» **Instructions**:
1: Does each statement below agree with the forum post about the poison bottle? (a) The bottle is embossed. (b) The sticker on the back also says VENENO. (c) The skull and crossbones on the back sticker matches the one on the other label exactly. Answer yes or no for each and quote the deciding words of the post.
2: In the forum post about the poison bottle, substitute "cork" for "stopper" and write out the passage starting at "I have an old" and ending at "considered a poison?".

» **Source passage**:
-*-*-
# poison bottles



## bottlemania (Mar 10, 2007)

I have an old lab bottle.  The kind with the ground glass stopper.  It is not embossed.  It has a couple of different paper labels on it.  There are hand written instructions on the label.  The other label is just a couple of skull and crossbones (really good ones) and says, "VENENO."  On the back of the vile is another old sticker of the "lick and stick" variety.  It's a slightly different skull and crossbones.  It also has small crosses on either side of the skull.  It also says VENENO.  The label also says Antigua Drougueria De La Palma.  It's awesome.  I'll post pics as soon as I can make some room on my mem. card.  I can't tell what the contents are.  Do you guys still consider this a poison?  Also, is "Vapo-Cresoline" considered a poison?
-*-*-
» **Provided material**:
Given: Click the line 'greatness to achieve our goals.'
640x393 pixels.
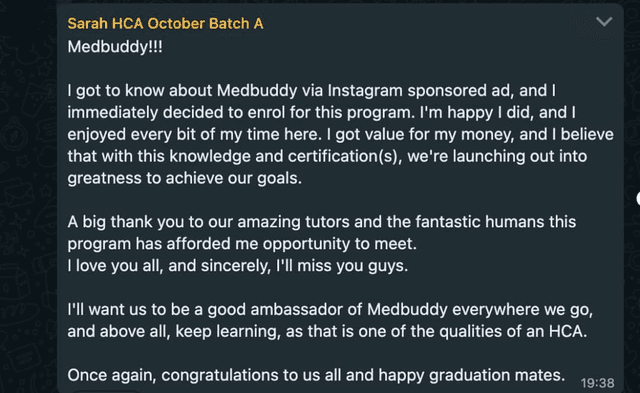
-*-*-
» **The replies**:
1:
(a) No: "It is not embossed."
(b) Yes: "It also says VENENO."
(c) No: "It's a slightly different skull and crossbones."

2:
I have an old lab bottle.  The kind with the ground glass cork.  It is not embossed.  It has a couple of different paper labels on it.  There are hand written instructions on the label.  The other label is just a couple of skull and crossbones (really good ones) and says, "VENENO."  On the back of the vile is another old sticker of the "lick and stick" variety.  It's a slightly different skull and crossbones.  It also has small crosses on either side of the skull.  It also says VENENO.  The label also says Antigua Drougueria De La Palma.  It's awesome.  I'll post pics as soon as I can make some room on my mem. card.  I can't tell what the contents are.  Do you guys still consider this a poison?  Also, is "Vapo-Cresoline" considered a poison?